PotashCorp hints at ICL stock sale

A senior Potash Corp. of Saskatchewan Inc. official has hinted that the company is considering the sale of its 14 percent stake in Israel Chemicals Ltd., according to a report on June 10h in the Calcalist economic daily. The report quoted PCS CFO Wayne Brownlee as saying that PCS has no intention of holding to its ICL shares indefinitely.

Brownlee made the statement in a comment on the recommendations of the government appointed committee on tax and royalty payments by companies utilizing Israel’s natural resources. Last month the committee headed by Professor Eitan Sheshinski recommended that a uniform royalty payment of 5 percent on potash, phosphates and other minerals and a “windfall tax” on natural resources. The proposal called for imposing a 42 percent surtax on excess profits would be levied on net profits above an 11 percent return on investment.

The recommendations are expected to cost ICL over $100 million annually once they are implemented. More than a year ago PotashCorp tried to merge with ICL but the move was thwarted due to strong opposition from Israel’s Finance Minister Yair Lapid and from the unions at ICL.

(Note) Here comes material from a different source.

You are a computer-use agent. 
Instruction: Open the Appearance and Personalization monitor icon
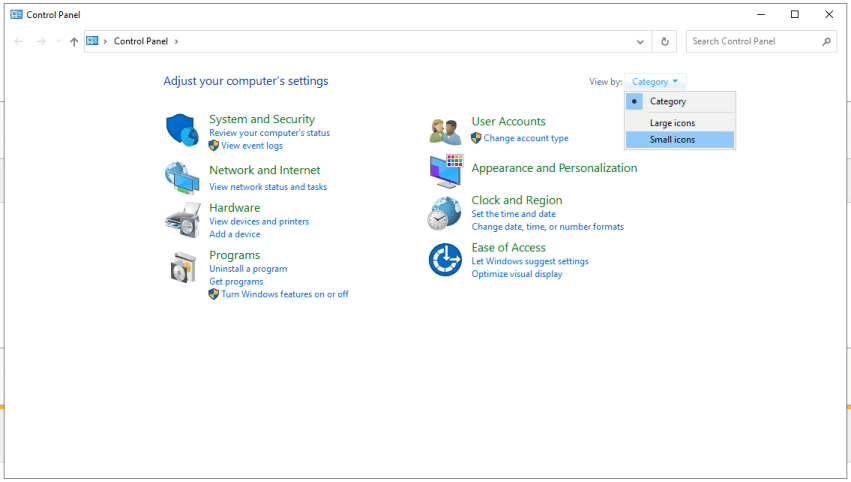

PCS owns a 13.84 percent stake in ICL which has a current value of $1.55 billion. Brownlee was quoted as saying that any sale would not be in the short term and in any case not on the Tel Aviv Stock Exchange. Such a move would likely send ICL’s share price down sharply. He said it would depend on the conditions and whether it created value for PotashCorp investors. ICL shares fell by 1.5 percent in trading on the TASE on the report.